__TEXT SEGMENT__
+-------+

Prosecutors have charged the Wisconsin Department of Natural Resources’ top sturgeon expert with obstructing an investigation into allegations that DNR workers have been funneling sturgeon eggs to processors in exchange for jars of caviar
Ryan Koenigs faces one count of obstructing a conservation warden, which is a misdemeanor punishable by up to nine months in jail and $10,000 in fines. Online court records did not list an attorney for him. DNR spokeswoman Sarah Hoye said Koenigs was placed on administrative leave Thursday but declined further comment. He could be the first of many to be charged in what investigators allege was a wide-ranging scheme involving multiple DNR employees and caviar processors.
According to the criminal complaint, Koenigs has served as the DNR’s top sturgeon biologist since 2012 and is the lead coordinator for the department’s spearing season, which is held every February on the Lake Winnebago system. He oversees the roughly 60 DNR workers who staff registration stations during the season.
The DNR and the U.S. Fish and Wildlife Service began a joint investigation in 2017 into allegations that DNR workers had been illegally selling or trading sturgeon caviar in violation of state and federal law. The investigation culminated in January 2020 and uncovered multiple people who were illegally selling, purchasing, bartering or trading sturgeon eggs, the complaint states.

+-------+

__DATA LISTING__
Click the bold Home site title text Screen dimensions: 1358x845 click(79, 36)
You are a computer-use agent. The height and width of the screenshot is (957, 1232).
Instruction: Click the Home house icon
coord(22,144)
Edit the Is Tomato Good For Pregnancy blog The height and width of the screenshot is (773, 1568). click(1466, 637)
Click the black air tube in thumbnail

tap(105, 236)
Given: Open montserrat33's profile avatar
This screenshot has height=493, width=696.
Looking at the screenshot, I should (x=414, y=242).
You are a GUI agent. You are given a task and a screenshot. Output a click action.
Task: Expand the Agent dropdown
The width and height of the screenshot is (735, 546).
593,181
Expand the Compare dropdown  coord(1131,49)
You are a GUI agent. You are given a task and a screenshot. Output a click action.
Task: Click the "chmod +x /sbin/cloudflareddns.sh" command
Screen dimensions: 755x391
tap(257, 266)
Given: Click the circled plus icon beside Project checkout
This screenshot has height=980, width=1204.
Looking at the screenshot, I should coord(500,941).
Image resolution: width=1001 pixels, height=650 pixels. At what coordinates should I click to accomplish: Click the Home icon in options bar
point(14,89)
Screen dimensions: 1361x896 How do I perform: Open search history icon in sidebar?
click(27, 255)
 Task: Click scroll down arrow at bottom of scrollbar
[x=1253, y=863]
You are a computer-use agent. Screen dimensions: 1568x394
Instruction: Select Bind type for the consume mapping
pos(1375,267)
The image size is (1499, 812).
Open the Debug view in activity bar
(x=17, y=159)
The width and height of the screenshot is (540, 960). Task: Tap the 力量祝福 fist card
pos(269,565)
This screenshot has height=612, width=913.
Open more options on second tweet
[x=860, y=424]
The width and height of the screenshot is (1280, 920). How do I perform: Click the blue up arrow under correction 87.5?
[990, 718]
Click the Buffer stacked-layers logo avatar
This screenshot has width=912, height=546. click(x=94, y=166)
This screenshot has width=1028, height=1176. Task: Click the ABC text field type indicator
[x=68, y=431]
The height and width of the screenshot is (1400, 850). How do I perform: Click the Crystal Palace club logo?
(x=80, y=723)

+-------+

__WORK ORDER 1__
According to the sturgeon caviar article, what four illegal things did the investigation find people doing with sturgeon eggs? List them.
__WORK ORDER 2__
From the sturgeon caviar article, copy the stretch from "According to the" through "the complaint states.".

__TASK ANSWER 1__
selling
purchasing
bartering
trading

__TASK ANSWER 2__
According to the criminal complaint, Koenigs has served as the DNR’s top sturgeon biologist since 2012 and is the lead coordinator for the department’s spearing season, which is held every February on the Lake Winnebago system. He oversees the roughly 60 DNR workers who staff registration stations during the season.
The DNR and the U.S. Fish and Wildlife Service began a joint investigation in 2017 into allegations that DNR workers had been illegally selling or trading sturgeon caviar in violation of state and federal law. The investigation culminated in January 2020 and uncovered multiple people who were illegally selling, purchasing, bartering or trading sturgeon eggs, the complaint states.